• _What you will do_
Which lines in the data below contain the word "computer"? Return each of them.

Pixel coordinate grounding data
────────────────────────────────────────

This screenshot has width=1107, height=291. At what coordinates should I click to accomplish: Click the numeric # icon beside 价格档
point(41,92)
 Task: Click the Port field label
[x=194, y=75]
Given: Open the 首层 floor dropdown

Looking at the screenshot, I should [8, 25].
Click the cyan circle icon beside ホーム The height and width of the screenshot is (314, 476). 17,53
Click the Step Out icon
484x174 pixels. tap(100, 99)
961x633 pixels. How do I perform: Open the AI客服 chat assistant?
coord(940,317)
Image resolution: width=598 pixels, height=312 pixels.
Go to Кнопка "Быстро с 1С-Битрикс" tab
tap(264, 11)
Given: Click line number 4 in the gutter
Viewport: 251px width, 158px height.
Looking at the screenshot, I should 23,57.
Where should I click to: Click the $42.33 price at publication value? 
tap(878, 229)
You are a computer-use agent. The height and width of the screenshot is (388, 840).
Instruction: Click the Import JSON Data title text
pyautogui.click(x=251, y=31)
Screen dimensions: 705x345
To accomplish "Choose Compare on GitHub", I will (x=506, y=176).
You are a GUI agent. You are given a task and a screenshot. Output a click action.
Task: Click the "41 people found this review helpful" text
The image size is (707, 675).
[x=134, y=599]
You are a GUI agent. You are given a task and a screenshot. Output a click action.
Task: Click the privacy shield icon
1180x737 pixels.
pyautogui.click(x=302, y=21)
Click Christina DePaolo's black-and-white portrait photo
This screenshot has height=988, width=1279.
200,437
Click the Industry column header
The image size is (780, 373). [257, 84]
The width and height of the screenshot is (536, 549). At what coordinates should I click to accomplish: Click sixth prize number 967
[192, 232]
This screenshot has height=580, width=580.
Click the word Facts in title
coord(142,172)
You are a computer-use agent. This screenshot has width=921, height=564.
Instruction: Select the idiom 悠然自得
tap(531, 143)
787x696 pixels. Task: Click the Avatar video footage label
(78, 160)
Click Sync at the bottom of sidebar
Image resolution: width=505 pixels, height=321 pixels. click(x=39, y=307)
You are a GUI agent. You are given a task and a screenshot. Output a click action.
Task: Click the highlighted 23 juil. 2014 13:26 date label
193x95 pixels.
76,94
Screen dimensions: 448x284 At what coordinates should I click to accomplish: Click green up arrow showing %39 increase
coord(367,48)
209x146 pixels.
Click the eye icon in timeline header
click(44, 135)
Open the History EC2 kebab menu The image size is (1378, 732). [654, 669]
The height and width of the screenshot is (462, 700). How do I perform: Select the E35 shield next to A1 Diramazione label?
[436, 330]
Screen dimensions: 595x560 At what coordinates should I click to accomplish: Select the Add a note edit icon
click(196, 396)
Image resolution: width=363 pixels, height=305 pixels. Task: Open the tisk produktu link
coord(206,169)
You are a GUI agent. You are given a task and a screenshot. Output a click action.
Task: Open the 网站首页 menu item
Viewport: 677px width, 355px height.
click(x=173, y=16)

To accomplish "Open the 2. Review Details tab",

────────────────────────────────────────

• _Response to the task_
You are a computer-use agent. The height and width of the screenshot is (388, 840).
You are a computer-use agent. This screenshot has width=921, height=564.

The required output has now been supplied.